The Internet of Things (IoT) is rapidly transforming the way businesses operate and how consumers interact with the world. From self-checkout kiosks in grocery stores to connected home devices, IoT applications are changing the way we live and work. In fact, a report from Research and Markets suggests that the global market for IoT technologies will grow from $202 billion in 2016 to $485 billion by 2024. The healthcare industry stands to benefit significantly from this trend. In this blog post, we’ll explore how IoT can improve patient outcomes and reduce costs for hospitals and medical practitioners.
The Internet of Things (IoT) refers to the network of physical devices connected to each other via the internet. When these devices "talk" to each other, they exchange data related to their state or environment. For example, a connected refrigerator can monitor the inventory of food stored inside. If the milk supply is running low, the refrigerator alerts the owner via an app. Web-enabled devices can also protect us from harm. In the case of the refrigerator, sensors can detect if the doors are left open for too long. If the owner forgot to close the door and food spoils, the sensors sound an alarm. These sensors can even detect harmful bacteria inside the food and trigger alarms.
The healthcare sector has been slow to adopt digital transformation and IoT technology. However, recent progress in IoT innovation has brought a renewed sense of enthusiasm and expectation.
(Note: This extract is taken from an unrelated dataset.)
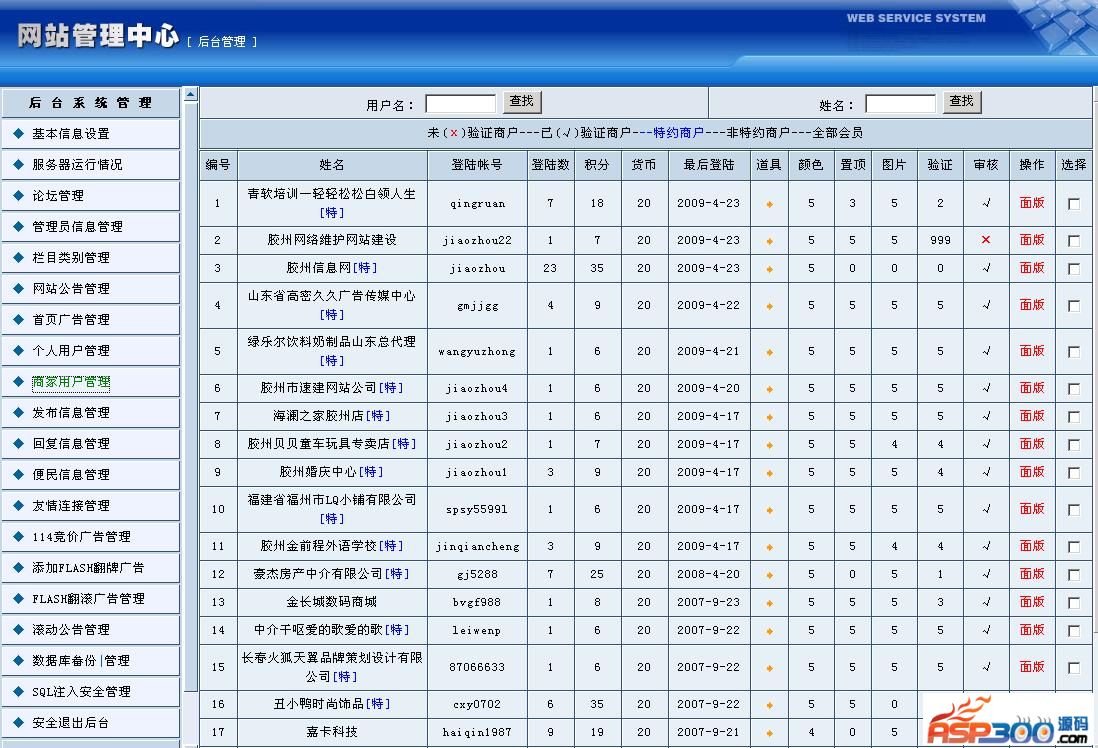
Task: Click 查找 button next to 用户名 field
Action: click(x=522, y=102)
This excitement comes from the potential that IoT holds in improving patient outcomes, reducing costs, and enhancing the overall patient experience. These benefits are expected to manifest in the following ways: Better patient outcomes through connected tools and devices: Connected medical devices can be programmed to send alerts to health care providers in the event of a malfunction. For example, an insulin pump can be programmed to send an alert if it detects a leak in the tube. Higher patient compliance due to automated reminders: IoT-based systems can remind patients to take their medications at the right time. This reduces the chances of complications or adverse reactions. Better access to remote care for patients living in remote regions or traveling for work: Remote care can be provided to patients through video calls, video consultations, and the use of secure messaging apps.
Remote patient monitoring increases compliance and reduces the risk of complications in patients with chronic diseases. These patients are often required to perform routine tests to determine the state of their health. These include test results that are vital to the diagnosis of their condition. Traditional monitoring systems require the patient to visit a doctor’s office or clinic to have their tests done. The results are then sent to the patient’s physician so they can make informed decisions about the next course of action. Remote monitoring systems, on the other hand, let patients perform their tests at home and send their test results to the physician. This enables the patient to get timely feedback and makes it easier for the physician to take timely decisions.
The adoption of IoT platforms in medical facilities can transform the way patients access medical care. Here are a few examples of what’s in store: Automated check-in and patient scheduling: Patients can check themselves in and complete their intake process via an app or online portal. They can also schedule their appointments through the same interface. This reduces the amount of time spent waiting and lets patients access their information more easily. Remote access to medical records: Patients can access their medical records online and share the information with their medical teams. This can be useful in case of emergency, when a medical team may need to access medical history quickly and easily. Real-time monitoring of patient vitals: IoT sensors can be used to remotely monitor the vitals of patients admitted to the hospital. This includes data like heart rate, blood pressure, respiratory rate, oxygen levels, and more.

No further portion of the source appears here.